The Department of Homeland Security through Customs and Border Protection (CBP), Immigration and Customs Enforcement (ICE), and Border Patrol is tasked with securing U.S. air, land and sea points-of-entry while simultaneously facilitating and streamlining lawful trade and travel.
America and Canada share a border of more than 5,000 miles stretching along the continental U.S. and Alaska. In contrast, the U.S. and Mexican border is approximately 1,969 miles long. On average, 45 million vehicles enter the U.S. annually along the Northern border by way of numerous ports-of-entry.
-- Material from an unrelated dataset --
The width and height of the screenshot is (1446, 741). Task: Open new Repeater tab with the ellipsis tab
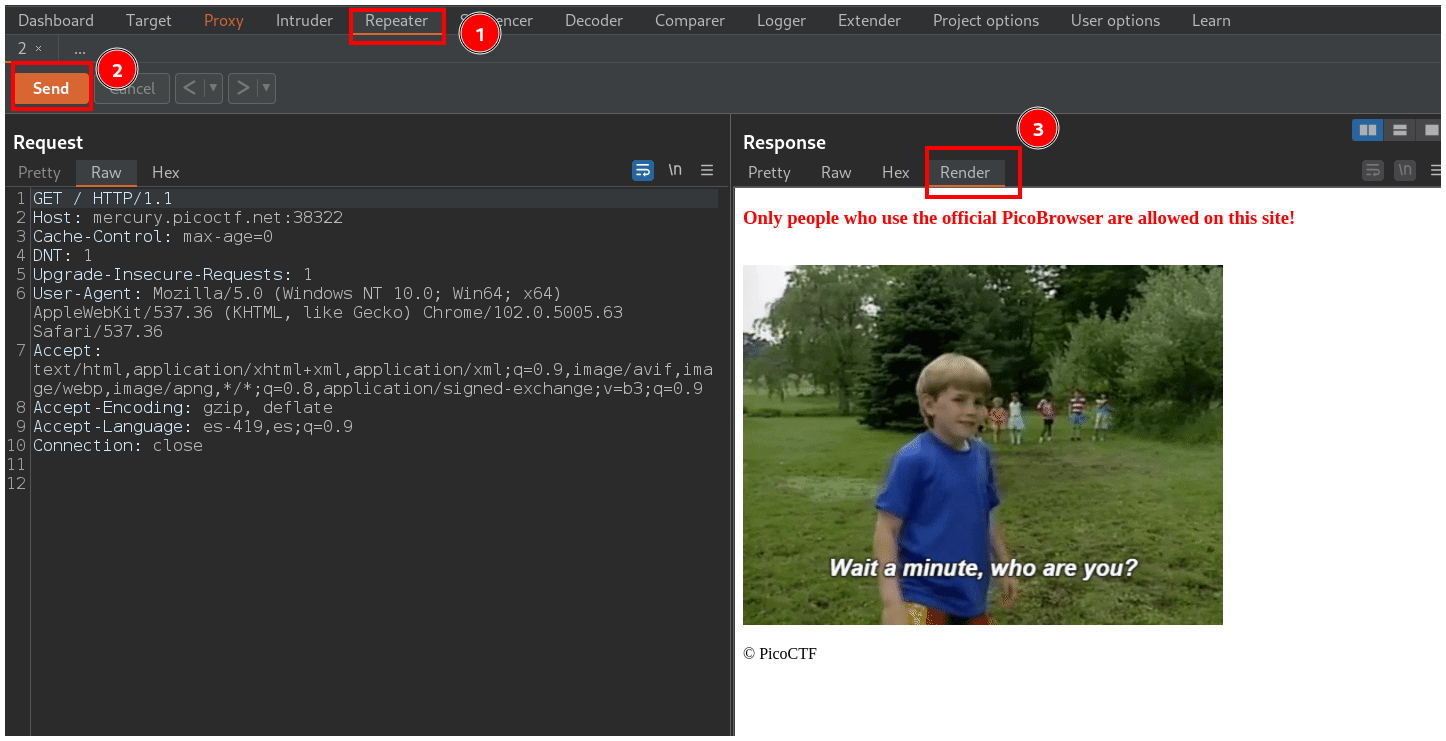pos(80,49)
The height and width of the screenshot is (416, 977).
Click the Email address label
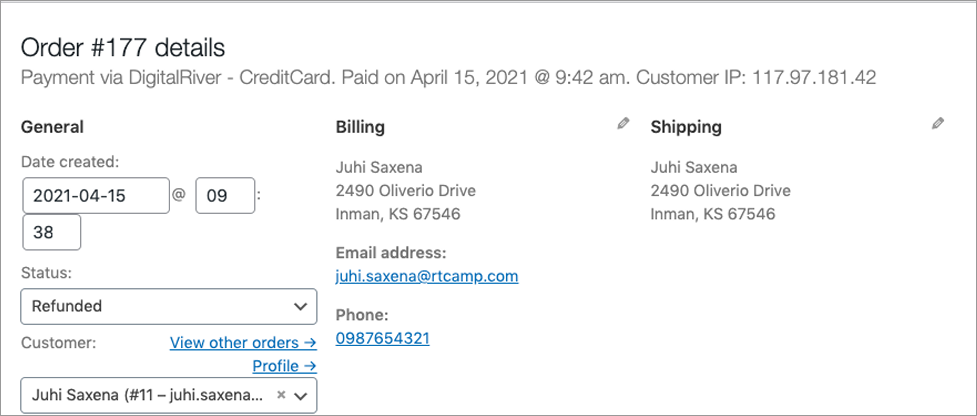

Click here to see a video regarding “Border Crossing 101“.
Since 9/11, DHS has initiated critical security improvements along the Northern border including additional hiring of key personnel, infrastructure and technology upgrades as well as bolstering cooperation between law enforcement agencies in the U.S. and Canada.
As a result of information sharing between U.S. and Canadian authorities, databases are continually being updated and an applicant for entry to the U.S. may find that decades-old immigration or criminal records have surfaced, calling into question their eligibility for admission to the U.S. These issues may be overcome by applying for a nonimmigrant waiver which will be addressed in our next post.
If you have been refused admission to the U.S. due to a prior immigration or criminal matter, Berardi Immigration Law can assist. Please contact us at 1-877-721-6100 or send us an e-mail by clicking here. Page summary: The U.S. and Canadian border have increased security measures and law enforcement agencies may share criminal records.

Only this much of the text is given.